The great potential of symphonic music for embodying the richest, most significant content stems from the use of the symphony orchestra, the highest, most developed instrumental ensemble. Works composed before the development of the symphonic orchestra and intended for performance by other orchestral and ensemble groups are only conditionally regarded as symphonic music—for example, the dance suite, the concerto grosso, early versions of the operatic overture, the serenade, and the divertimento, forms popular in the 17th century and the first half of the 18th.

The development of the symphony orchestra, which emerged by the late 18th century, was paralleled by the creation of new, distinctively symphonic genres, especially the symphony. The Mannheim school and the Vienna classical school, represented by Haydn and Mozart (second half of the 18th century), as well as by Beethoven (late 18th century through the first quarter of the 19th), played an important role in the creation of symphonic music. Ensemble works were completely differentiated from strictly orchestral music by Haydn, who laid the foundation for symphonic music. Mozart and Beethoven made the most important contribution to the development of symphonic music.

In Beethoven’s works the evolution of world symphonic music reached its highest point.

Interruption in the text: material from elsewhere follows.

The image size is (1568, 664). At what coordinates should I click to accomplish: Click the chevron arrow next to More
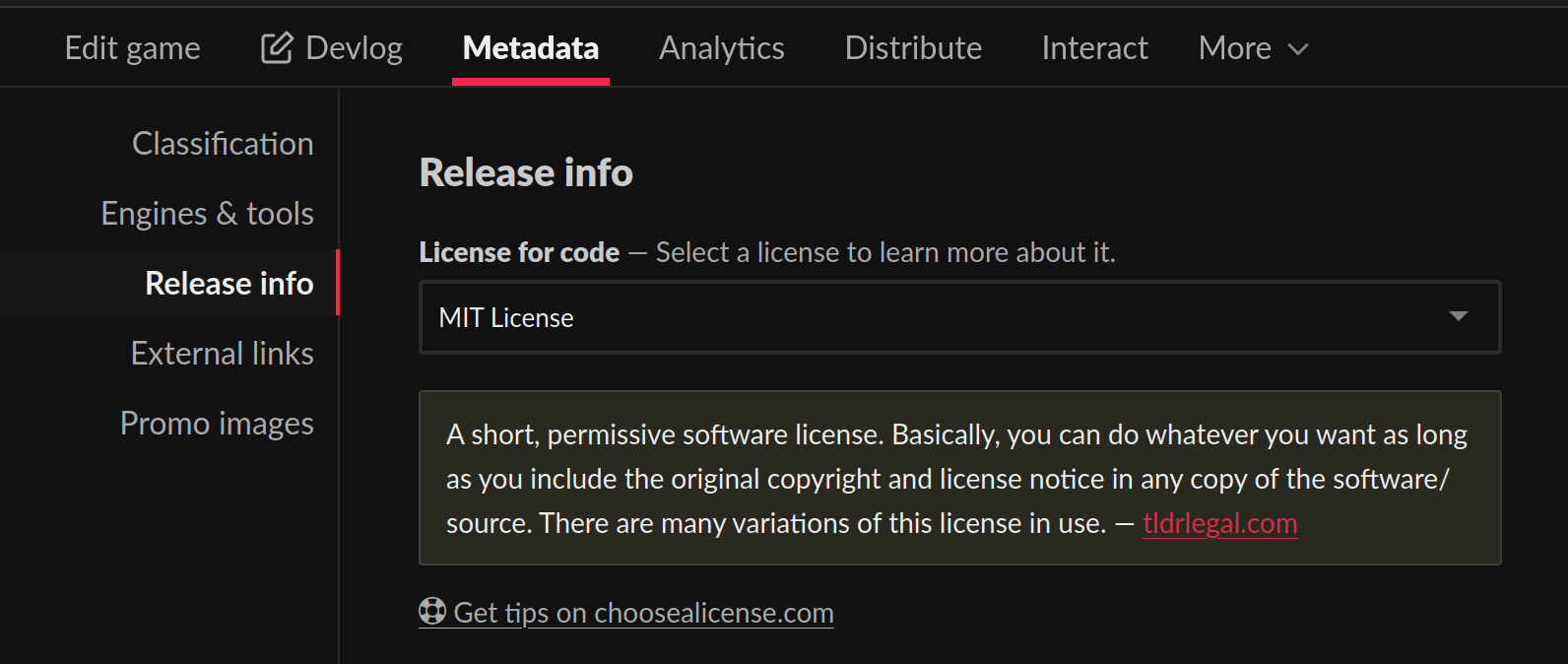[x=1298, y=49]

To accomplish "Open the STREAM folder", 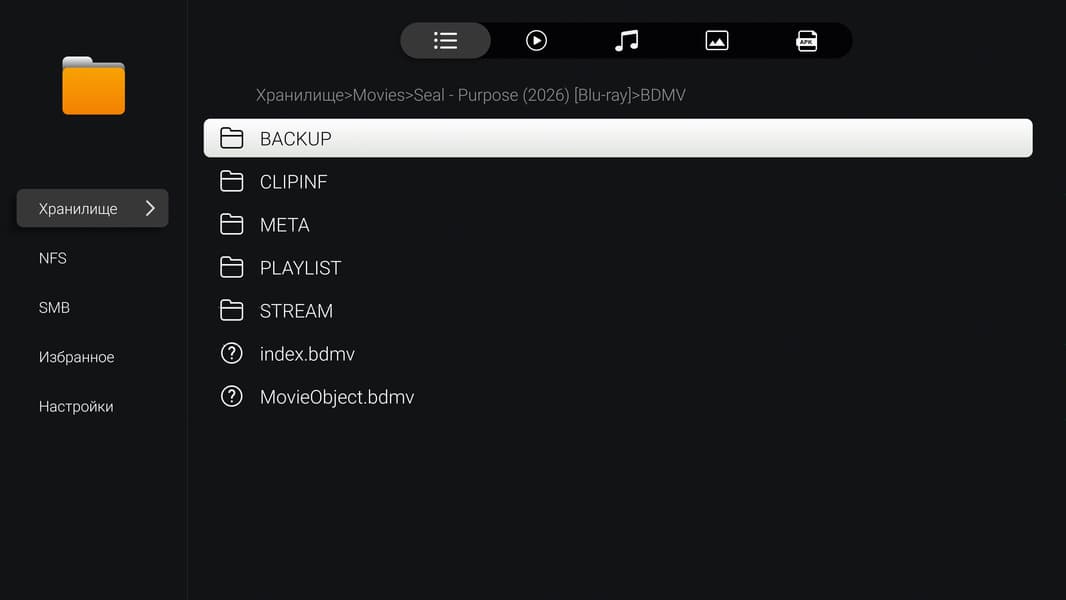I will point(296,311).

His symphonies, as well as his overtures and concerti, embody sublime artistic ideas and profoundly reflect content typical of the period. Beethoven’s symphonies, as well as his quartets and piano sonatas, are characterized by a special type of extraordinarily consistent, logical musical development that reveals the artist’s intention through the vigorous elaboration of contrasting thematic elements. This type of development led B. V. Asaf’ev, the most distinguished Soviet musicologist, to propose the concept of symphonism.

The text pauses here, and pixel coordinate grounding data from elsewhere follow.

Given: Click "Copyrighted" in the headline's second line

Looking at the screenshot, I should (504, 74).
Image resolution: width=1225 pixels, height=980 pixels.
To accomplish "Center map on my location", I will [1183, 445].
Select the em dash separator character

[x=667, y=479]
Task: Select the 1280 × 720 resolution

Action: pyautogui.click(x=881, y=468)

Program music became very important in the symphonic works of many of the romantic composers, including Mendelssohn, Berlioz, and Liszt. In addition to the program symphony, the concert overture was developed, especially by Mendelssohn. A new genre, the symphonic poem, was introduced by Liszt and subsequently represented in many compositions by Saint-Saëns, R. Strauss, and the composers of the new national schools, including Smetana, Dvorak, and Sibelius. Berlioz and Liszt, followed by Mahler, made the greatest contribution to the development of the program symphony. Absolute, that is, nonprogrammatic, symphonic music also continued to develop.

Symphonic music was very important in the work of Russian composers, including the founder of Russian classical symphonism, M. I. Glinka; representatives of the New Russian School of Music (the Russian Five), including M. A. Balakirev, N. A. Rimsky-Korsakov, A. P. Borodin, and M. P. Mussorgsky; P. I. Tchaikovsky; and later, A. K. Glazunov, S. I. Taneev, S. V. Rachmaninoff, and A. N. Scriabin. These Russian composers wrote many important works in diverse symphonic genres.

The traditions of Russian symphonic music have been inherited and developed by Soviet composers, whose symphonic music is marked by new imagery and a content relevant to the Soviet epoch. The most outstanding masters of Soviet symphonic music are N. la. Miaskovskii, S. S. Prokofiev, D. D. Shostakovich, and A. I. Khachaturian.

REFERENCES

Sovetskaia simfonicheskaia muzyka: Sb. st. Moscow, 1955.
Popova, T. V. Simfonicheskaia muzyka. Moscow, 1963.
Sollertinskii, I. Istoricheskie tipy simfonicheskoi dramaturgii. Moscow, 1963.
Dlia slushatelei simfonicheskikh kontsertov: Kratkii putevoditel’, 2nd ed. Leningrad, 1967.
Ulrich, H. Symphonic Music. … New York, 1952.
Konzerlbuch: Orchestermusik, parts 1–2. Edited by K. Schônewolf. Berlin, 1958–60.